When setting quantity-based goals or metrics, it is usually better to measure over a period of time that is long as possible.
Consider the following example: suppose you want to motivate developers on your team to resolve as many bugs as possible. So you start measuring the number of bugs closed by developer and set the following goal: each developer must resolve at least two bugs a day.
Here’s what will happen: Alice, a developer on your team resolves her second bug of the day at 2PM. By 4PM she already has a fully tested solution to her third bug. Alice, being the perfectly logical creature she is and aware of the goal you set, will not check in her fix but rather wait until the next day. This way she will make it easier for herself to reach her goal tomorrow as well. In fact, your developers will start accumulating these “spare” bugs “just in case”.
I’ m against the measurement tactics altogether, but if you have to id it, it is much better to define the metric for a longer term.

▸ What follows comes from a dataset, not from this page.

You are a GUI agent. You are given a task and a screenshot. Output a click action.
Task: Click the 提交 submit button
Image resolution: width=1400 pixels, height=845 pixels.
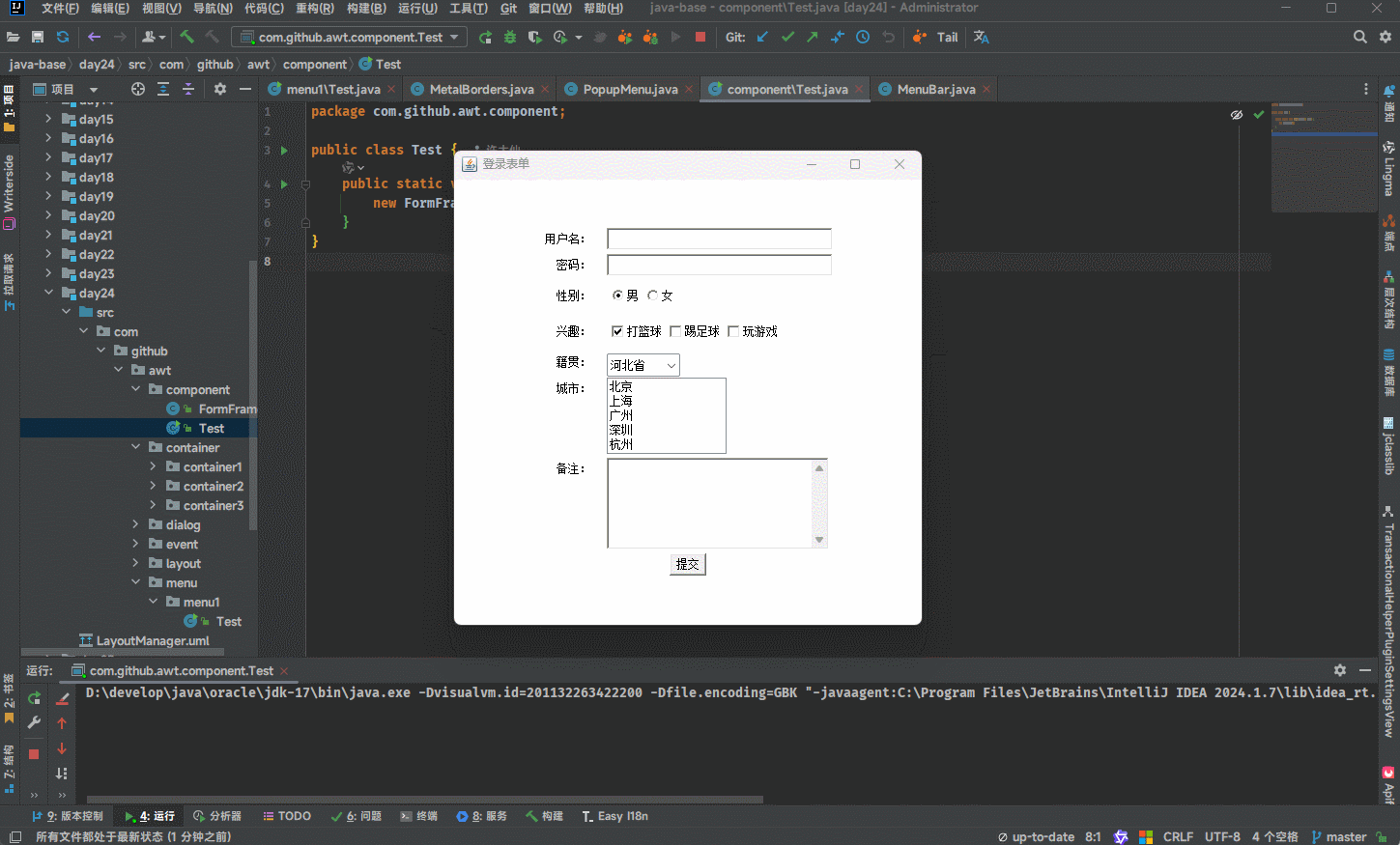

Suppose that instead you define the goal to be “40 resolved bugs per month” (I’m assuming 20 work days per month here). This way, your developers still have more of an incentive to work on bugs throughout the period, because “good days” (with lots of resolved bugs) will balance with the “slow days”.
“What’s the difference?” you say. “This way or the other, 40 bugs have to be resolved over the month”.
Not exactly: first – the fact that bug fixes are being “held up” for later, stalls other things (such as other people waiting for the fix). Second – under the first version of the metric, a developer who already has a few bugs “reserved” has less incentive to work hard on new bugs, whereas under the second version of the metric, assuming the metric is not much less than the developer “usual” throughput, the “slow days” balance out the “good” ones and the developer has motivation to work on bugs to meet the long-term goal.
Here are two interesting analogies from the world of sports:
The football championships in Argentina have a unique (and genius IMO) system for relegation from and promotion to the top league: instead of relegation based on the performance in the last season (number of points) like everywhere else, teams are relegated based on their performance over the last three seasons. This avoids the common scenario where teams placed in the middle of the table have “nothing to play for” at the end of the season and games involving these teams tend to be rather boring.
Another example: players’ contracts often consist of a base salary and some performance based bonuses. These bonuses are always set based on a long period (e.g. average points scored over the whole season) and not a single game (bonus for scoring over X points in a single game).